In an early executive order, Biden created a task force to revisit the issue. Last week, the task force issued its first report. It's an impressive effort given that Biden is barely a month into his presidency. The document provides a clear overview of the ways in which climate science and climate economics have advanced since the Obama estimates and makes the case for rejecting the Trump administration's revisions. At least one federal court has already rejected those revisions, as well.
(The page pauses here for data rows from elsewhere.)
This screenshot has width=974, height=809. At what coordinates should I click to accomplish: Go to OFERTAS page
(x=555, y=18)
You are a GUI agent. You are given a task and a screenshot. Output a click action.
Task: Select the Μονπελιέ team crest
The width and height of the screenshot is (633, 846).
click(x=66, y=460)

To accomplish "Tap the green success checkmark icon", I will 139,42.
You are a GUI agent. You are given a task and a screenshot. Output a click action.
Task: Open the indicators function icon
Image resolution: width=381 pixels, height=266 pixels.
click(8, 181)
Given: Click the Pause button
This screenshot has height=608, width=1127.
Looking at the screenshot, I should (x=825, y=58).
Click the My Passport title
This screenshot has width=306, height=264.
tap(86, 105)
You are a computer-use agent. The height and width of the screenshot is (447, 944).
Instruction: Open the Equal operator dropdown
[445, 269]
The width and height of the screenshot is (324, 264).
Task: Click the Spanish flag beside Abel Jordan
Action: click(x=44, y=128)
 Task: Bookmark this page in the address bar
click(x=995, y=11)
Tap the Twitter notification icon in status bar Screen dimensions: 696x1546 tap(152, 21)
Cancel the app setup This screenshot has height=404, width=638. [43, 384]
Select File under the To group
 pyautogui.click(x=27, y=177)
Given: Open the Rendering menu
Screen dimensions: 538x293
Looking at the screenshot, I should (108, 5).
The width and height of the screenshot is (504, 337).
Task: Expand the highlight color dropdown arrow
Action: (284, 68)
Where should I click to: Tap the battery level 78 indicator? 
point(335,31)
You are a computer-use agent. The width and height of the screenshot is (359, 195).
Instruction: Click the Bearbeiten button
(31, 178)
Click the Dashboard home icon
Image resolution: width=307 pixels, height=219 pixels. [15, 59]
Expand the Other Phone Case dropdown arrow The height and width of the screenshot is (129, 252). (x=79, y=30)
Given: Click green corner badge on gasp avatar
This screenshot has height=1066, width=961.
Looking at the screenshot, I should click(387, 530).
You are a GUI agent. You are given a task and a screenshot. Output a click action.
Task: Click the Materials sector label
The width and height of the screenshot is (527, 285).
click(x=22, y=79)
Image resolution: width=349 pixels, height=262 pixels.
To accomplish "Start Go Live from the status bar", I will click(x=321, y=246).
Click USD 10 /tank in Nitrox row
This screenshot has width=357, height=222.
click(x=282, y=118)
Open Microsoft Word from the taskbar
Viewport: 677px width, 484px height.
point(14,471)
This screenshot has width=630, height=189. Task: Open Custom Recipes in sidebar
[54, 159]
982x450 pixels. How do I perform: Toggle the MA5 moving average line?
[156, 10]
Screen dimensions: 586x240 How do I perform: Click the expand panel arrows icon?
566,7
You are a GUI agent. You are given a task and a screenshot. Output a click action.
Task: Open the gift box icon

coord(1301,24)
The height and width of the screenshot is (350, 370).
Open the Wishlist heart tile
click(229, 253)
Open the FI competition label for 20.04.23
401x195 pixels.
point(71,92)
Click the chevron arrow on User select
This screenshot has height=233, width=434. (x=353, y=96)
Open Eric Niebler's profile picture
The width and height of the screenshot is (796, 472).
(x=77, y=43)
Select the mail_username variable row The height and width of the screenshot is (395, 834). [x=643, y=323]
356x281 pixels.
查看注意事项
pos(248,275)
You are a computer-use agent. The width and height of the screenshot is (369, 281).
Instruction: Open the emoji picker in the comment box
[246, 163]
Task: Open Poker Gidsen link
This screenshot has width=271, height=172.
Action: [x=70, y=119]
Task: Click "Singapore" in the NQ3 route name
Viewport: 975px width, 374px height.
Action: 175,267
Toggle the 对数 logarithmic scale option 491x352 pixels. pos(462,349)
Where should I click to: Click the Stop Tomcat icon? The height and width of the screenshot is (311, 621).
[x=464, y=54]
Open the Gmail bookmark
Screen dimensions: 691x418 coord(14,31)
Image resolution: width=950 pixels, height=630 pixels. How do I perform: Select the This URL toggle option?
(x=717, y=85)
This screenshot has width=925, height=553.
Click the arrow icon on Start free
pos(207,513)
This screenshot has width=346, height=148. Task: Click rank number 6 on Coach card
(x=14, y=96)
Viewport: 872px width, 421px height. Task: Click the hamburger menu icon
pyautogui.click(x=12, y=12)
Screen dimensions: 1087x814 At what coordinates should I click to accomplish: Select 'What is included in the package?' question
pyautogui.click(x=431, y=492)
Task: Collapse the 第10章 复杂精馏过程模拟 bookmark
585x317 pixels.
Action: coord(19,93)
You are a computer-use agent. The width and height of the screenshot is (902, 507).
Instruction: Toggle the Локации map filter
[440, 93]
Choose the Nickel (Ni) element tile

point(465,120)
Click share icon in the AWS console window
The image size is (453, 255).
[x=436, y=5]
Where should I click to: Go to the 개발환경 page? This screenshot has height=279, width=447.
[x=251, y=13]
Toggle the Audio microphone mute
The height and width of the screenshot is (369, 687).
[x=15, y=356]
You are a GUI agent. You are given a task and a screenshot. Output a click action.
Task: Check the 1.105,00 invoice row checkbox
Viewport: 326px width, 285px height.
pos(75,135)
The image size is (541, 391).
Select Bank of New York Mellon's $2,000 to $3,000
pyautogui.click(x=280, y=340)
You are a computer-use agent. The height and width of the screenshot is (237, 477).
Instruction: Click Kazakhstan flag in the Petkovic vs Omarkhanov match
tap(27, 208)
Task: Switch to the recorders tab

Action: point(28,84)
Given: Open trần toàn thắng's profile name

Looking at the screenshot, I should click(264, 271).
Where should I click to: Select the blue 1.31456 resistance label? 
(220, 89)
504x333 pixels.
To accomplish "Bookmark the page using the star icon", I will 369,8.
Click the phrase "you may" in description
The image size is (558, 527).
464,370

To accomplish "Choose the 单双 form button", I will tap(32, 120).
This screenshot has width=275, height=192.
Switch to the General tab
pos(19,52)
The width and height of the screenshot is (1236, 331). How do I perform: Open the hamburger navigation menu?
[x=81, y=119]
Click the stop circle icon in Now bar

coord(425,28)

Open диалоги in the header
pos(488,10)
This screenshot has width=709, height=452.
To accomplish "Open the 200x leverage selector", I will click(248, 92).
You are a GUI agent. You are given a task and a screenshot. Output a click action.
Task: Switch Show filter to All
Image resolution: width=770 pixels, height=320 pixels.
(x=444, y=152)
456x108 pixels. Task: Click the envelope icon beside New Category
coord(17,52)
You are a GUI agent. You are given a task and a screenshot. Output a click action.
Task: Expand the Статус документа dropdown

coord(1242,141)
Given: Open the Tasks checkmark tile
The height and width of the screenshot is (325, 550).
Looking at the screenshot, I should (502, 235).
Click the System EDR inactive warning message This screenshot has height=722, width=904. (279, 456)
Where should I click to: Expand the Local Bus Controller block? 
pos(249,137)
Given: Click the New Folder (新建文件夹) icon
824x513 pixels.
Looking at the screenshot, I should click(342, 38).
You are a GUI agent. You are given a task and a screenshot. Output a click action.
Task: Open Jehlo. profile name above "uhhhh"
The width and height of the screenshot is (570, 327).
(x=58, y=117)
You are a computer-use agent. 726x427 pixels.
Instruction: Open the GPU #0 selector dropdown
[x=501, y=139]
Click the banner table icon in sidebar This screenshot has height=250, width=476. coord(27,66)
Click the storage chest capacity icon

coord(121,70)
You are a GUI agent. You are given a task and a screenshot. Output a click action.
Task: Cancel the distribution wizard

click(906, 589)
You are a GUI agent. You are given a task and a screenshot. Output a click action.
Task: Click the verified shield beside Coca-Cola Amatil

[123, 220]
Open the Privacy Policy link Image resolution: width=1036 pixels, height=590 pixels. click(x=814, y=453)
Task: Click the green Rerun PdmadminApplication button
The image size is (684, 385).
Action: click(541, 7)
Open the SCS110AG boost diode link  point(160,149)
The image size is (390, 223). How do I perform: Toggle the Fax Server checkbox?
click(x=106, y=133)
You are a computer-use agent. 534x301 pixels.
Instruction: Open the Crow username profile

In no uncertain terms, the report rejects two moves made by the Trump administration as economically unsound. First, the Trump administration refused to consider any of the impacts of climate change outside the United States. The new report calls for return to using global impacts as the basis for estimating harm for several reasons. The primary reason, however, is that the United States is actually connected with the rest of the world and needs global cooperation to limit emissions. Harms in other countries actually do impact the United States, and we can't expect much cooperation if we won't even take into account the harm our emissions do to those countries. All this is, of course, quite contrary to Trump's idea that the America lives in its own separate universe and doesn't need to worry about anyone else.
The Trump administration's second error is more complicated to explain. Because carbon causes harm over very long periods, economists use something called discounting to telescope all those harms into a single number. Something called the discount rate is the key to this process. A high rate translates into a very short-sided view of harm, whereas a low rate gives much more weight to harm further in the future. The Trump administration chose a discount rate that was much too high and went against the findings of economists. The Biden administration rejects that approach, as did the Obama administration. However, the Biden administration seems poised to give even more weight to long-term harms than Obama, based on changes in economic theory in the meantime.
The report restores the Obama estimates, adjusted for inflation, as an interim measure. Otherwise, there would be nothing to replace the Trump administration's defective estimates. The report also says that a detailed list of questions for public comment will be forthcoming as it sets out to create new estimates.
The fact that the administration is giving such careful attention to this issue suggests that it is going to take cost-benefit analysis seriously. That hadn't been clear from Biden's executive orders. It remains to be seen how economic analysis will be integrated with Biden's call for increased attention to environmental justice.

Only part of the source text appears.